==== VORGEGEBENER TEXT ====

Was wir aber nicht unterschätzen dürfen, ist: Nach dem Dienen kommt die Abstimmung mit den Füßen. Denn wenn Soldatinnen und Soldaten entscheiden müssen, ob sie bleiben oder gehen, ob sie sich noch einmal länger verpflichten lassen, ob sie Berufssoldatinnen und Berufssoldaten werden möchten, dann spielen auch Überlastungserfahrungen eine wichtige Rolle. Es ist unsere Verantwortung, für eine gute Balance zwischen den notwendigen Einsätzen und einer vertretbaren Belastung der eingesetzten Kräfte auch und gerade im Einzelfall zu achten. Ich möchte alle in der Truppe, die sich von dem, was ich gesagt habe, jetzt angesprochen fühlen, ermutigen: Reichen Sie Ihre Eingaben weiter bei der Wehrbeauftragten ein! Zu uns Abgeordneten gibt es keinen Dienstweg. In diesem Sinne lese ich auch den Bericht der Wehrbeauftragten: Wir packen das jetzt an – endlich zusammen.

==== VERZEICHNIS DER EINTRÄGE ====

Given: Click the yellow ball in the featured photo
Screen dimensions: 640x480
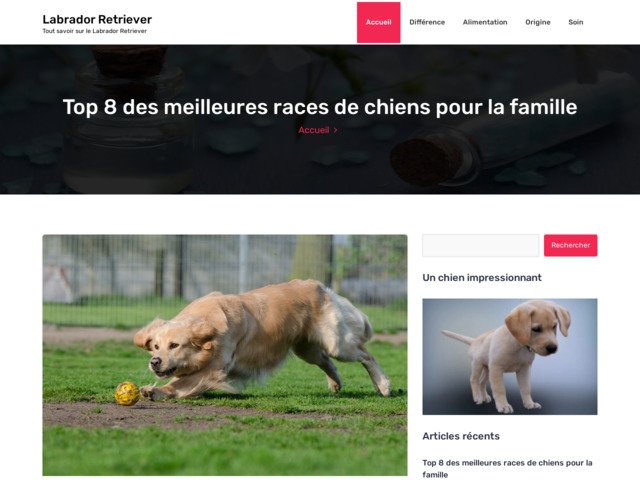Looking at the screenshot, I should click(127, 393).
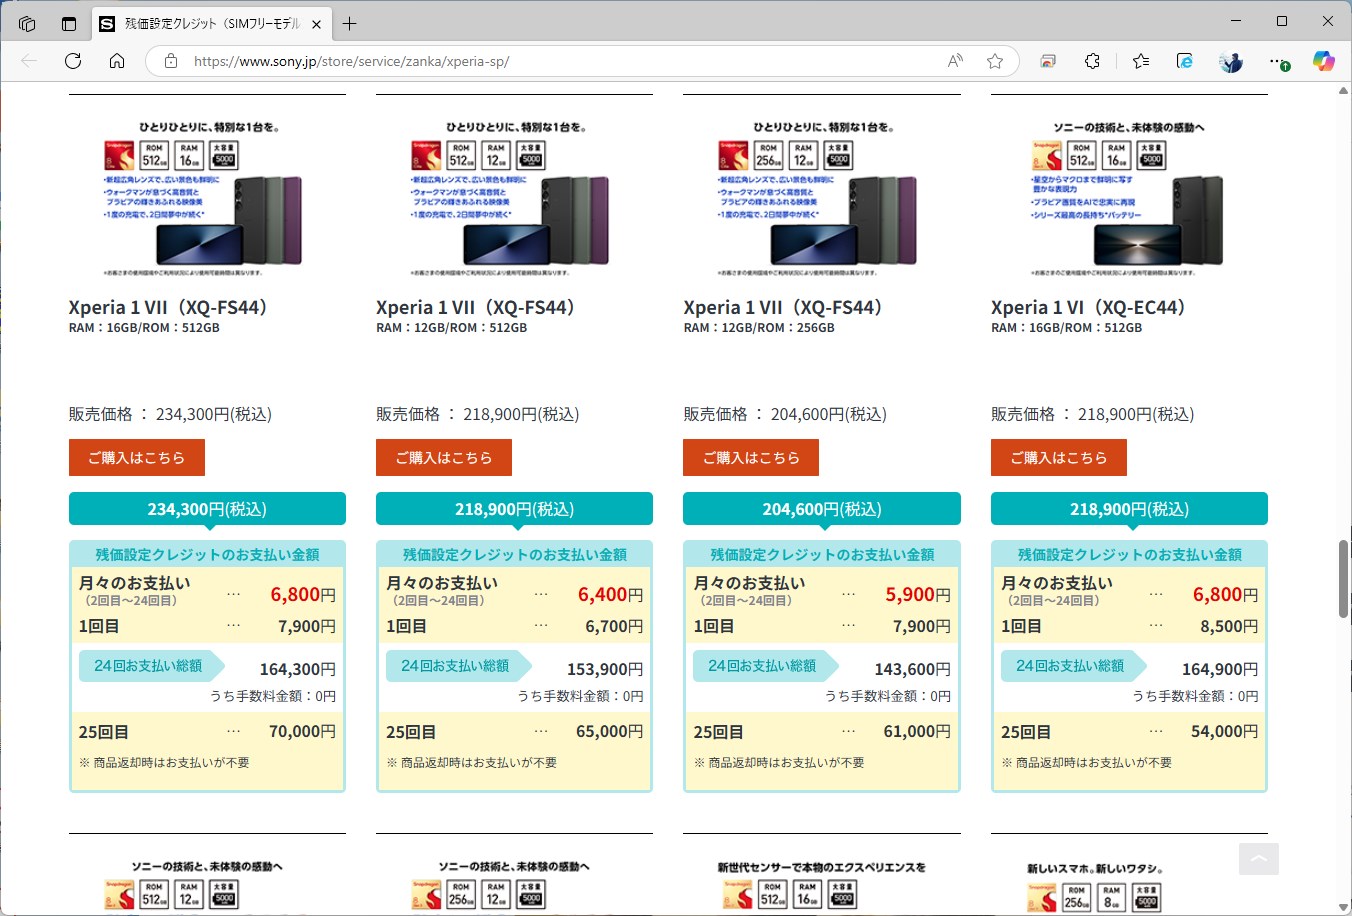Viewport: 1352px width, 916px height.
Task: Click the back-to-top chevron at bottom right
Action: (x=1258, y=858)
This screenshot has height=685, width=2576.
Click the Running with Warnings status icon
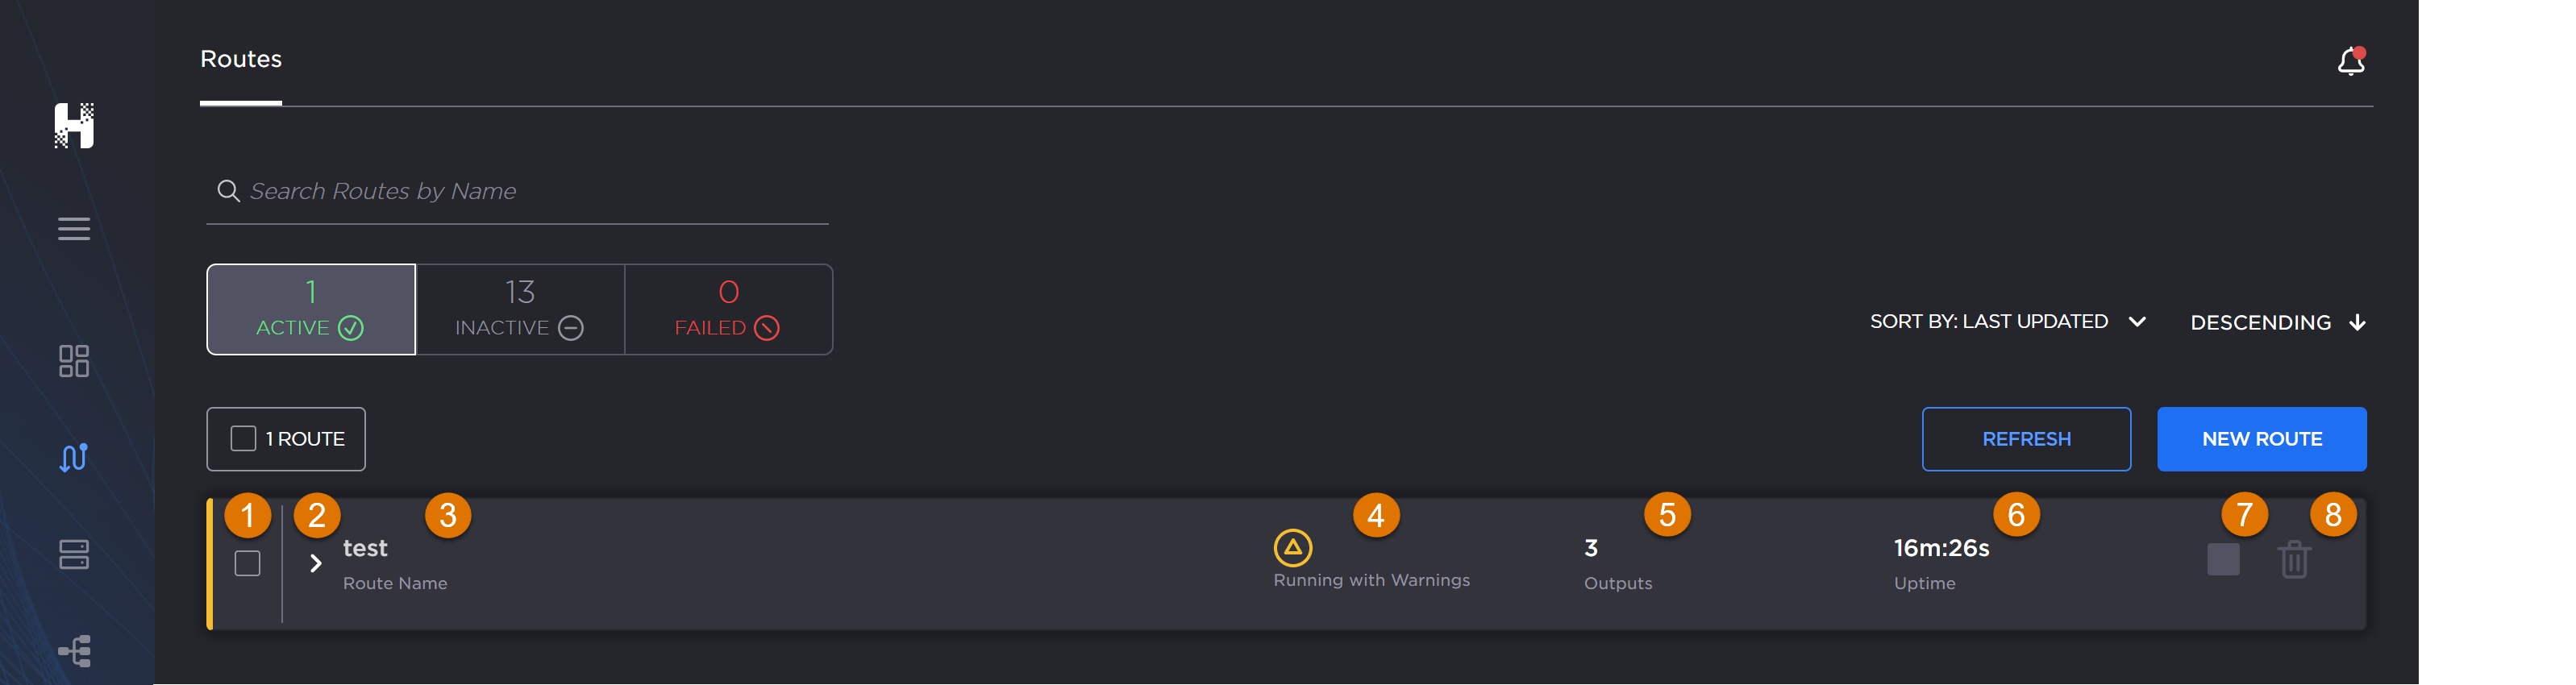click(x=1292, y=548)
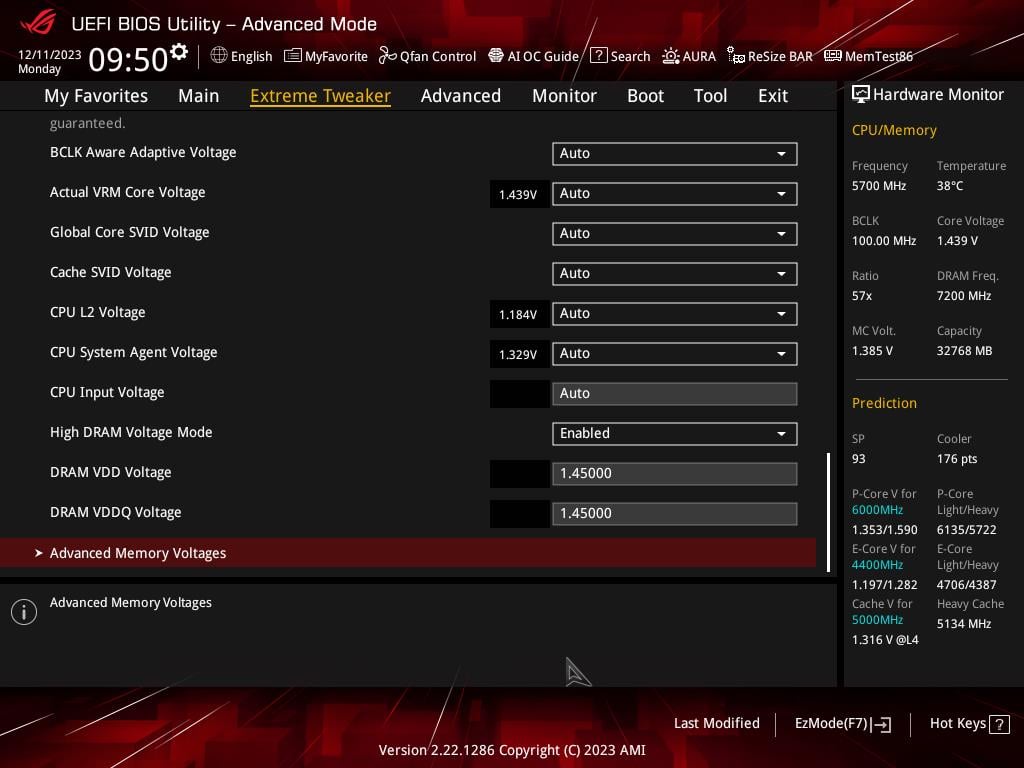Switch to the Advanced tab
1024x768 pixels.
[x=460, y=96]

====

ZU ERSTELLEN → Greifen Sie die Rede über die Belastung von Soldatinnen und Soldaten nach ihrem letzten Satz auf und setzen Sie sie fort. Das Material wird für die Bearbeitung nicht gebraucht.

ANTWORT →
Danke schön.

(Beifall beim BÜNDNIS 90/DIE GRÜNEN, bei der SPD und der FDP)

Präsidentin Bärbel Bas:

Nächster Redner: für die FDP-Fraktion Alexander Müller.

(Beifall bei der FDP sowie bei Abgeordneten der SPD und des BÜNDNISSES 90/DIE GRÜNEN)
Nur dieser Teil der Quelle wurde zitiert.